Videojogo: ‘Tintin on the Moon’ (1987)

Criado em 1929 pelo cartoonista Hergé, pseudónimo do belga Georges Remi, Tintin é um dos personagens de banda-desenhada europeia mais conhecidos e amados de sempre. ‘As Aventuras de Tintin’ são há muito admiradas pelos seus desenhos claros e expressivos, com o estilo ligne claire, típico de Hergé. O autor utiliza enredos bem elaborados e géneros variados, com elementos de fantasia, mistério, espionagem e ficção científica, com pinceladas certeiras de humor e sátira.

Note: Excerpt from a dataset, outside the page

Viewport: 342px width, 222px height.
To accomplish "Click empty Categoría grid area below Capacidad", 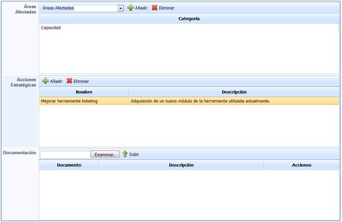I will coord(189,52).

Com 24 livros editados, o último inacabado por morte de Hergé em 1983, era uma questão de tempo até que as aventuras do repórter e aventureiro Tintin chegassem aos videojogos, já depois de alcançarem o cinema e a televisão.

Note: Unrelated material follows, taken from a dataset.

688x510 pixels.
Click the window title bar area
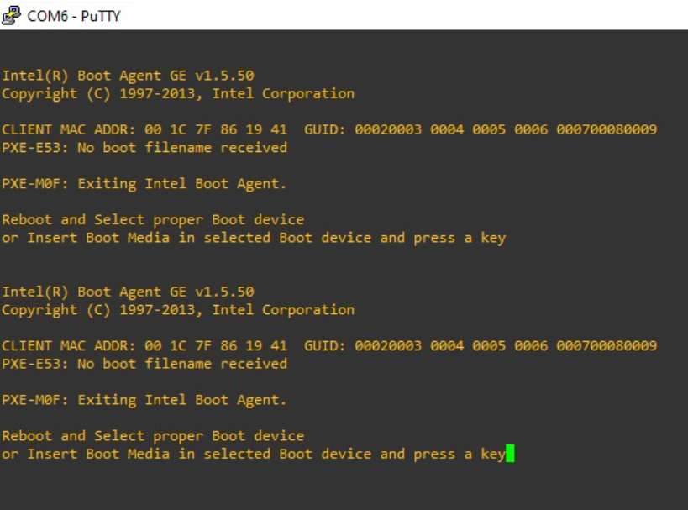tap(336, 13)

‘Tintin on the Moon’ foi lançado em 1987 pela francesa Infogrames e chegou a vários sistemas, como o Commodore e o ZX Spectrum. Baseado livremente em duas aventuras de Tintin, sendo elas ‘Rumo à Lua’ e ‘Explorando a Lua’, o jogo coloca-nos na pele do aventureiro belga e divide-se em duas secções que vão alternando entre si. Começamos por controlar o foguetão e temos como objectivo evitar os asteróides e alcançar os globos amarelos, que fornecem combustível, e os vermelhos, que permitem progredir até à próxima secção. De seguida controlamos o herói dentro do próprio foguetão, que terá como objectivos desarmar bombas que são colocadas por sabotadores, obter um extintor e apagar os fogos que estes ateiam e ainda libertar o Capitão Haddock e o Professor Girassol quando estes são amarrados pelos vilões. Após todas as ameaças neutralizadas, o jogador volta para o controlo do foguetão e vai alternando entre os dois modos de jogo até finalmente chegar ao objectivo final: aterrar na Lua.

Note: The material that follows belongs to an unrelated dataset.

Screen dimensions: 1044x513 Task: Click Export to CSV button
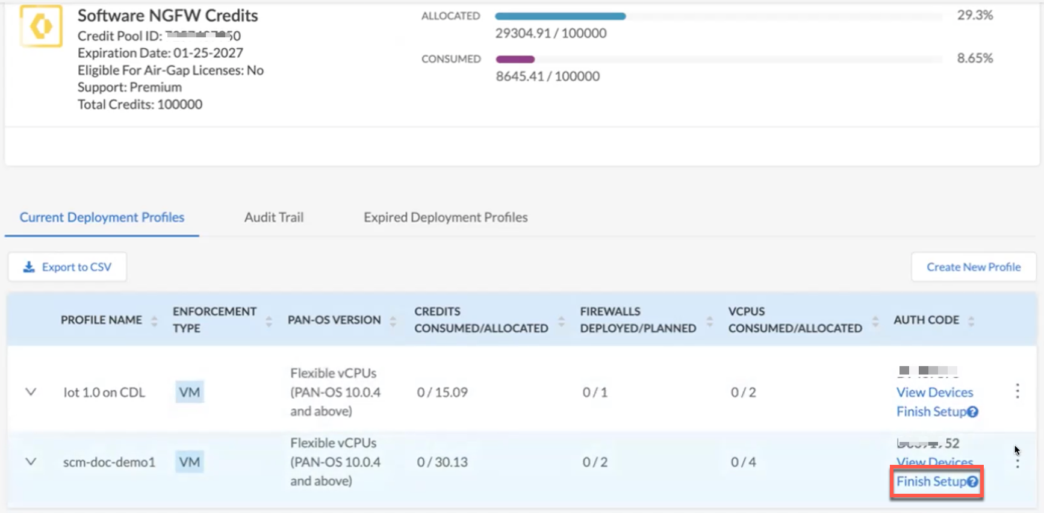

‘Tintin on the Moon’ foi, provavelmente, o primeiro jogo de computador que cheguei ao fim, pelo menos tendo em conta o género plataformas no ZX Spectrum. A verdade é que também não foi assim um grande feito, uma vez que o jogo é relativamente fácil e curto. A sua duração é, de facto, o maior problema do jogo, uma vez que o mesmo está muito bem conseguido, especialmente nas secções passadas dentro do foguetão. Os gráficos estão bons, muito coloridos. Não há música ao longo do jogo mas o som está aceitável e a jogabilidade é óptima. Para além de Tintin e dos personagens que temos de salvar, regista-se também a presença de Milu, o fiel amigo canino do protagonista. Digo presença porque é apenas isso, Milu limita-se a estar presente e não faz mais do que isso, não ajudando Tintin como o fez tantas vezes nos livros. Como diria o Capitão Haddock: “Com mil milhões de macacos!”